== Segment start ==

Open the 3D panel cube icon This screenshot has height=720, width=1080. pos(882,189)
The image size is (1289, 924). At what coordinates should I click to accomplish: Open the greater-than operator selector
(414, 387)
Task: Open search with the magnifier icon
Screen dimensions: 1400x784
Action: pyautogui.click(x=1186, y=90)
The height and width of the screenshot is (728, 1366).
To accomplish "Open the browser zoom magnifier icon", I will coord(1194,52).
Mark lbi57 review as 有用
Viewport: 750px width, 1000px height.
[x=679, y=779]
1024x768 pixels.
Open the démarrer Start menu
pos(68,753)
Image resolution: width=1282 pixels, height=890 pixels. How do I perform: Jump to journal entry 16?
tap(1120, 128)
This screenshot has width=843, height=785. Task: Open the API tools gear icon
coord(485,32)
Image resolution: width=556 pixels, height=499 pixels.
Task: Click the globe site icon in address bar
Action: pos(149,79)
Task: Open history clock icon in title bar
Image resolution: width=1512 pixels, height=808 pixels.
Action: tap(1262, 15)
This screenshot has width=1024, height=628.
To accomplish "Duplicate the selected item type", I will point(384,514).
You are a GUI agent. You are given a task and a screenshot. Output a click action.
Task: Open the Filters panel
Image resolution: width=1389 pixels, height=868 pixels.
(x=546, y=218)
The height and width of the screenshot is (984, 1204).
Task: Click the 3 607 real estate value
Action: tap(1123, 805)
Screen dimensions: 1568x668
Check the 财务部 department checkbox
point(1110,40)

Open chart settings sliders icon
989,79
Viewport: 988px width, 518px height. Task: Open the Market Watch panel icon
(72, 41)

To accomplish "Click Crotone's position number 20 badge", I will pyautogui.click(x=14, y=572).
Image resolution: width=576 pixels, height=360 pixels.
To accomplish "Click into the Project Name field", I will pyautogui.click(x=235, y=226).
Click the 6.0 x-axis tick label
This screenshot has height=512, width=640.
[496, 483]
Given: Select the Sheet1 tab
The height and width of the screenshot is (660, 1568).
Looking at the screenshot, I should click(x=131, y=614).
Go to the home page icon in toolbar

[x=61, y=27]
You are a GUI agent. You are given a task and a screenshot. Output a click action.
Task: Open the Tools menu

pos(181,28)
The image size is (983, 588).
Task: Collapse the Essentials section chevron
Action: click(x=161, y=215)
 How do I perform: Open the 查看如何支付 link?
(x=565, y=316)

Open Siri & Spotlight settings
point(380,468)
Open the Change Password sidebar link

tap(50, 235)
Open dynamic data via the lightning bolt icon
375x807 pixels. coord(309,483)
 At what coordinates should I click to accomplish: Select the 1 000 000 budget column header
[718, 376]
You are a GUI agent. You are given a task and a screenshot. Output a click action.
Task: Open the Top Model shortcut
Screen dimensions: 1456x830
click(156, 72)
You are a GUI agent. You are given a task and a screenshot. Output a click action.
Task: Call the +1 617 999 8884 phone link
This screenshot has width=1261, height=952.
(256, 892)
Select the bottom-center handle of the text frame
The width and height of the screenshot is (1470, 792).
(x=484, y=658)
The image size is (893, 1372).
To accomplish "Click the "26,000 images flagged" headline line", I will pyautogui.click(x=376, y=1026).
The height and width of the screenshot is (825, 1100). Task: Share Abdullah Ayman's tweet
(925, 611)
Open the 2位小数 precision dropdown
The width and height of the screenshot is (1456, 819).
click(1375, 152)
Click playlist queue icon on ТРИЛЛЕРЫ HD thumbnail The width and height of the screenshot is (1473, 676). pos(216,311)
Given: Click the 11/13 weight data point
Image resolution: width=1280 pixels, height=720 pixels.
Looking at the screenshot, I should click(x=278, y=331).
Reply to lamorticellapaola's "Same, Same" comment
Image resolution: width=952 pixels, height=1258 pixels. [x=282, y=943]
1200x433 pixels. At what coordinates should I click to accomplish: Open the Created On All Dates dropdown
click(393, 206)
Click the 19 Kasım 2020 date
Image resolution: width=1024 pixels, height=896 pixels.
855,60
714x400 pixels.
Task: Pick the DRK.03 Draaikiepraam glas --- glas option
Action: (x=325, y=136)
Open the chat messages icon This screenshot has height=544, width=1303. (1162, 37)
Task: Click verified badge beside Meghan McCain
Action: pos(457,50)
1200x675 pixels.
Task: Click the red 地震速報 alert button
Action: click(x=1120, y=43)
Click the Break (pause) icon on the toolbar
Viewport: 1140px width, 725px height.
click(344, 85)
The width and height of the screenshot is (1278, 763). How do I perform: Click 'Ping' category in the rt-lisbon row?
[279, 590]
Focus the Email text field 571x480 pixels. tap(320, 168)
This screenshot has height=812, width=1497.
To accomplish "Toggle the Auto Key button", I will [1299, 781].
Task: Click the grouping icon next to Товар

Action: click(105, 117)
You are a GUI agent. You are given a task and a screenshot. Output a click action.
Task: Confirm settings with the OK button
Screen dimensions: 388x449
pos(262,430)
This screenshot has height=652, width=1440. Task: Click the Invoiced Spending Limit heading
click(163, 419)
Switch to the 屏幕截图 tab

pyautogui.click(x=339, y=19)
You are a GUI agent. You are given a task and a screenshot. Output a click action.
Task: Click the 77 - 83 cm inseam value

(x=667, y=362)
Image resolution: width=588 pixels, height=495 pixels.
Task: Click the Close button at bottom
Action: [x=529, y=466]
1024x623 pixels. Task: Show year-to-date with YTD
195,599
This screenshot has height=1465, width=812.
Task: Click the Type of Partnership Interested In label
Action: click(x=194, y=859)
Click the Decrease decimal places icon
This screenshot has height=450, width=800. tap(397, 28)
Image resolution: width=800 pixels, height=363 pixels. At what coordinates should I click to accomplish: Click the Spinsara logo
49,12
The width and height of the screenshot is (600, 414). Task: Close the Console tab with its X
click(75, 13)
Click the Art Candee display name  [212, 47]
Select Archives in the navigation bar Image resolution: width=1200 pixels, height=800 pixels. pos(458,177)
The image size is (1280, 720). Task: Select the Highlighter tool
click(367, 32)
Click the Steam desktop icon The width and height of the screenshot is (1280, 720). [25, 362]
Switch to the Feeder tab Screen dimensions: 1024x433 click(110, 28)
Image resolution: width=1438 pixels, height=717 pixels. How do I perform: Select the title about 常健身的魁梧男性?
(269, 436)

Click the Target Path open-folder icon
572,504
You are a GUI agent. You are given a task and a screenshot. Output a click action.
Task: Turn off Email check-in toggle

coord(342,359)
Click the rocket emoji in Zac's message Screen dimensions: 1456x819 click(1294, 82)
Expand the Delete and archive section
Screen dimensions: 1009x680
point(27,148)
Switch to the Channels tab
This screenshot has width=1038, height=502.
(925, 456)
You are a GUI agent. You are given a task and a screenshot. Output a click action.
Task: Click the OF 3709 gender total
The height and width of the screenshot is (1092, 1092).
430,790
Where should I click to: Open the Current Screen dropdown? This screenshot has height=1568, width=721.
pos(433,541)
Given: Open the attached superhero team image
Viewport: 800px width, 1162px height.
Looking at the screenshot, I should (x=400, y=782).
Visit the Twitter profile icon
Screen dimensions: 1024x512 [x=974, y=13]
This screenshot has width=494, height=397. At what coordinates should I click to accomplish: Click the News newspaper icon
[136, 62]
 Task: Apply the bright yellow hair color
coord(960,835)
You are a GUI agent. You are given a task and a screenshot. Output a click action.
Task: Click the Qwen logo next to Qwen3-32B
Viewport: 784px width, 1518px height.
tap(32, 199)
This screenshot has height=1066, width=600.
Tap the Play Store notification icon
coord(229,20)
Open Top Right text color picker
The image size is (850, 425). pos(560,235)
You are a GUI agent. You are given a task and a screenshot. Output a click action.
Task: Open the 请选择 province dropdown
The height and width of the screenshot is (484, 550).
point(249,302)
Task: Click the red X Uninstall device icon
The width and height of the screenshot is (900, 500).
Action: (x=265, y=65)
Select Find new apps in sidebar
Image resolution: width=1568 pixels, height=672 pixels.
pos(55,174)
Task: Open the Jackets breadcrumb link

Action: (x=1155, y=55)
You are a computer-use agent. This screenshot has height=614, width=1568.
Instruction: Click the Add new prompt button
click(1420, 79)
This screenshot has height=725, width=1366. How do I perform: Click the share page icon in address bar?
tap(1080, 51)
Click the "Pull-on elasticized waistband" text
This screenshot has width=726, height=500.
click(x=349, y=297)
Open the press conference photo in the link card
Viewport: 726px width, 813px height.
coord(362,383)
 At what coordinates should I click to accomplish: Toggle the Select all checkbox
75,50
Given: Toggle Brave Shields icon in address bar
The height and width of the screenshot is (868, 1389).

== Segment end ==

Work to be completed
What you return must be the lines above that run from the line with "Image resolution: width=1512" to the line with "Select the bottom-center", inclusive, each copied exactly.

Completed task
Image resolution: width=1512 pixels, height=808 pixels.
Action: tap(1262, 15)
This screenshot has width=1024, height=628.
To accomplish "Duplicate the selected item type", I will point(384,514).
You are a GUI agent. You are given a task and a screenshot. Output a click action.
Task: Open the Filters panel
Image resolution: width=1389 pixels, height=868 pixels.
(x=546, y=218)
The height and width of the screenshot is (984, 1204).
Task: Click the 3 607 real estate value
Action: tap(1123, 805)
Screen dimensions: 1568x668
Check the 财务部 department checkbox
point(1110,40)

Open chart settings sliders icon
989,79
Viewport: 988px width, 518px height. Task: Open the Market Watch panel icon
(72, 41)

To accomplish "Click Crotone's position number 20 badge", I will pyautogui.click(x=14, y=572).
Image resolution: width=576 pixels, height=360 pixels.
To accomplish "Click into the Project Name field", I will pyautogui.click(x=235, y=226).
Click the 6.0 x-axis tick label
This screenshot has height=512, width=640.
[496, 483]
Given: Select the Sheet1 tab
The height and width of the screenshot is (660, 1568).
Looking at the screenshot, I should click(x=131, y=614).
Go to the home page icon in toolbar

[x=61, y=27]
You are a GUI agent. You are given a task and a screenshot. Output a click action.
Task: Open the Tools menu

pos(181,28)
The image size is (983, 588).
Task: Collapse the Essentials section chevron
Action: click(x=161, y=215)
 How do I perform: Open the 查看如何支付 link?
(x=565, y=316)

Open Siri & Spotlight settings
point(380,468)
Open the Change Password sidebar link

tap(50, 235)
Open dynamic data via the lightning bolt icon
375x807 pixels. coord(309,483)
 At what coordinates should I click to accomplish: Select the 1 000 000 budget column header
[718, 376]
You are a GUI agent. You are given a task and a screenshot. Output a click action.
Task: Open the Top Model shortcut
Screen dimensions: 1456x830
click(156, 72)
You are a GUI agent. You are given a task and a screenshot. Output a click action.
Task: Call the +1 617 999 8884 phone link
This screenshot has width=1261, height=952.
(256, 892)
Select the bottom-center handle of the text frame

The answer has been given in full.